User talk:Metaknowledge/Latin problems
Latest comment: 12 years ago by Metaknowledge in topic Code to generate these lists
Code to generate these lists
editThis Perl program:
#!perl -w
use warnings;
use strict;
open OUT_1, ">", "Latin-problems-1.txt" or die;
open OUT_2, ">", "Latin-problems-2.txt" or die;
open OUT_3, ">", "Latin-problems-3.txt" or die;
open OUT_4, ">", "Latin-problems-4.txt" or die;
open OUT_5, ">", "Latin-problems-5.txt" or die;
open OUT_6, ">", "Latin-problems-6.txt" or die;
$/ = "</page>\n";
while(<>)
{
next unless m/<ns>0<\/ns>/;
next unless m/Latin/;
next if m/<text xml:space="preserve" \/>/;
die unless m/<title>([^<]+)<\/title>/;
my $title = $1;
next unless $title =~ m/ibus$/ or $title =~ m/tote$/;
die unless m/<text xml:space="preserve">([^<]+)<\/text>/;
$_ = "$1\n";
next unless m/^== *Latin *== *$/m;
die unless s/^(?:.*\n)?== *Latin *== *(?:\n|$)//s;
s/\n==(?!=) *.*$/\n/s;
# now have just the text of the Latin section
print OUT_1 "* [[$title#Latin|$title]]\n"
if $title =~ m/[āēīōūĀĒĪŌŪĭ]/;
print OUT_2 "* [[$title#Latin|$title]]\n"
if m/{{inflection of[|][^|]*[|][^|]*[|][^|]*[|]c[|]/;
print OUT_3 "* [[$title#Latin|$title]]\n"
if m/{{inflection of[|][^|]*[|]([^|]*)us[|][^|]*[|]m[|]p[|]lang=la}}/
and m/{{la-part-form[|]\Q${1}\Eorum}}/;
print OUT_4 "* [[$title#Latin|$title]]\n"
if $title =~ m/ibus$/
and m/{{inflection of[|][^|]*[|][^|]*[|][^|]*[|]f[|]s[|]lang=la}}/;
print OUT_5 "* [[$title#Latin|$title]]\n"

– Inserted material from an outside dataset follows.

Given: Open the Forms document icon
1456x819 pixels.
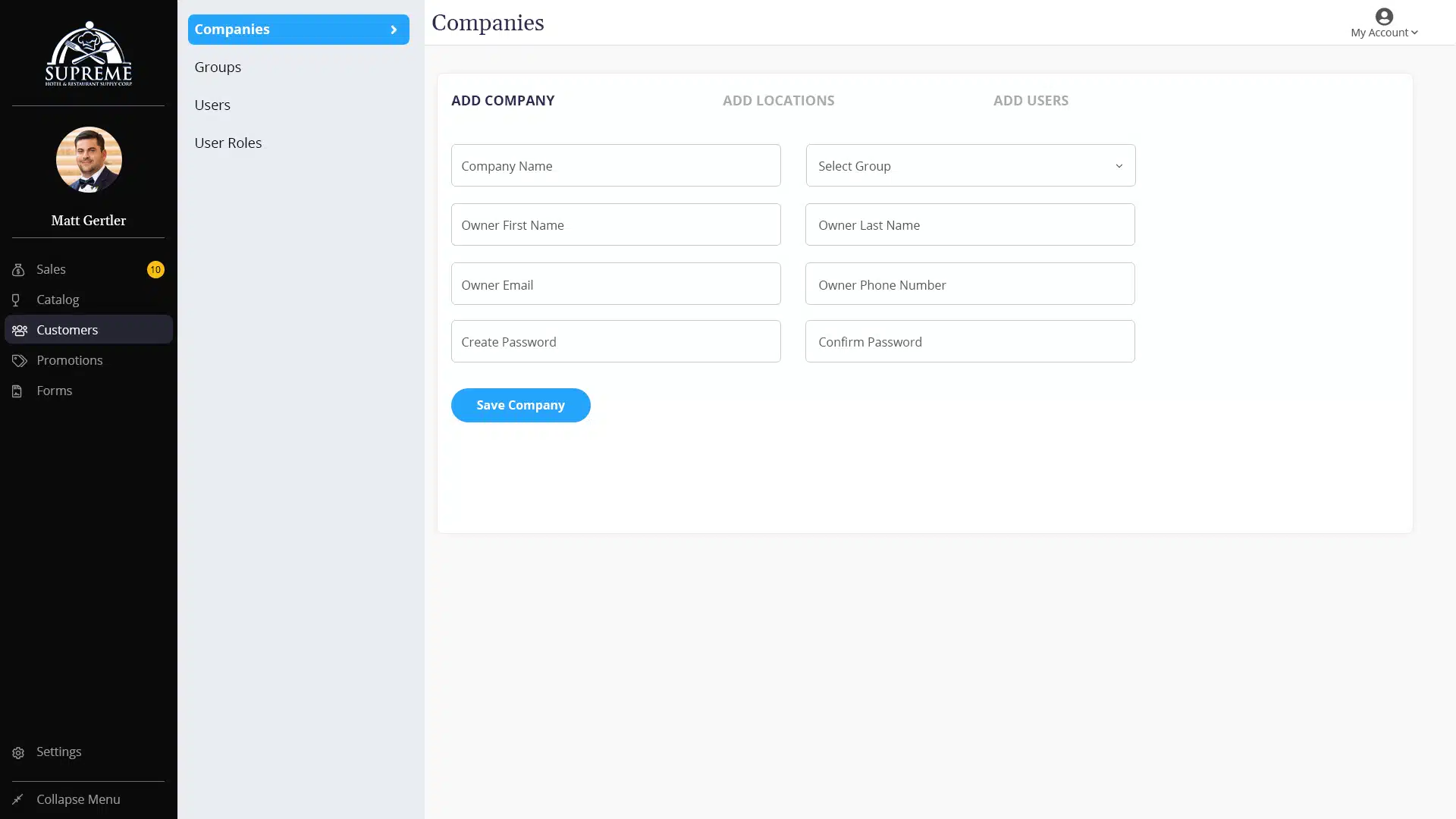Looking at the screenshot, I should pos(18,391).
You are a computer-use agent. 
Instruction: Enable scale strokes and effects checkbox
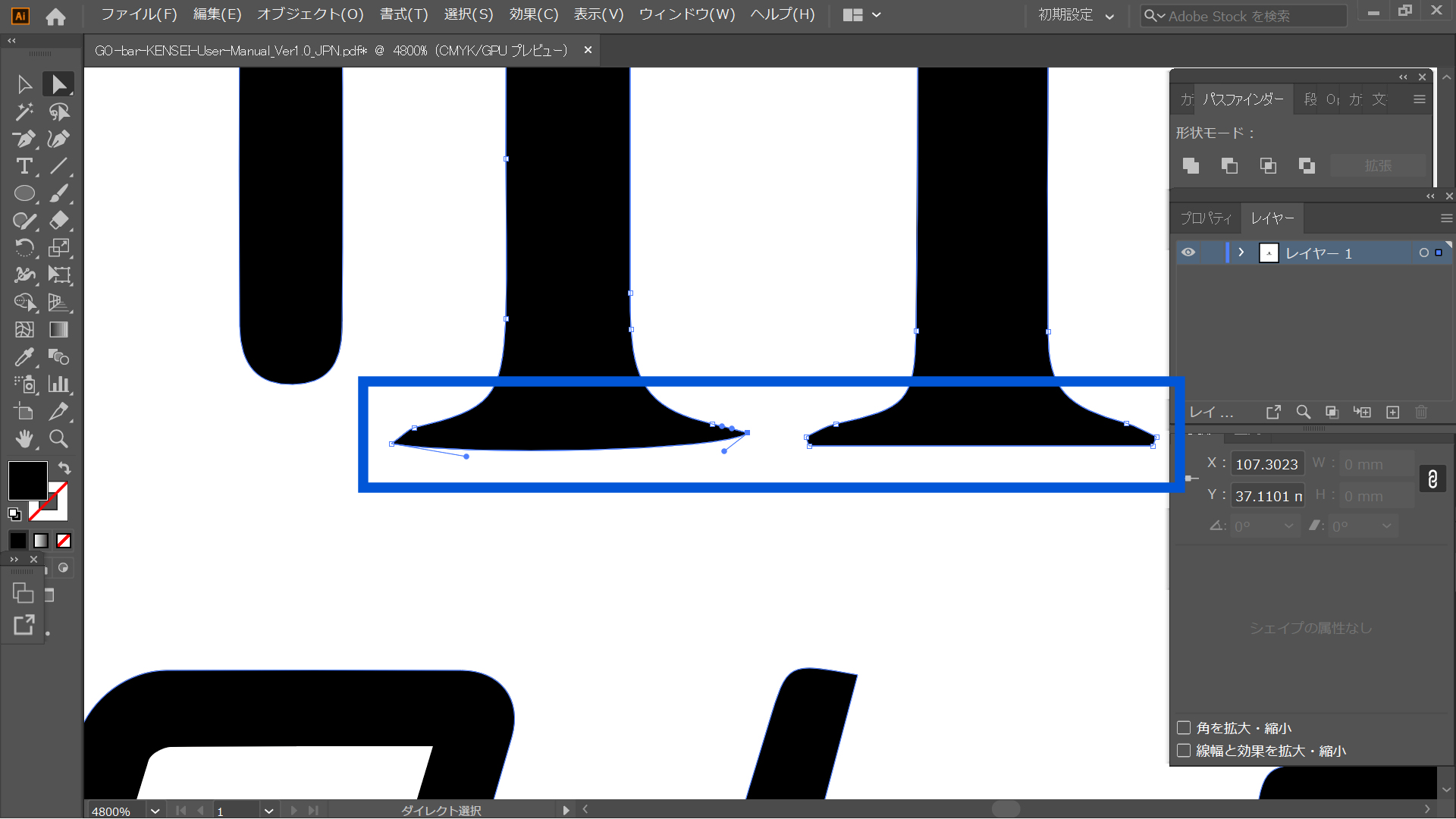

if $title =~ m/ibus$/ and ! m/abl/;
print OUT_6 "* [[$title#Latin|$title]]\n"
if $title =~ m/tote$/
and m/{{conjugation[ ]of[|][^|]*[|][^|]*[|]2[|]p[|]pres[|]act[|]imp
[|]lang=la}}/x;
}
__END__
takes the uncompressed XML dump from standard-input and writes out the Latin problem-lists in six files named Latin-problems-1.txt, Latin-problems-2.txt, etc. In Bash, if bzip2 is installed, it could be run like this:
time bzip2 -d < enwiktionary-20120803-pages-articles.xml.bz2 | perl Latin-problems.pl
—RuakhTALK 00:49, 5 August 2012 (UTC)
- Wow, thank you! I've got my work cut out for me! --Μετάknowledgediscuss/deeds 03:54, 5 August 2012 (UTC)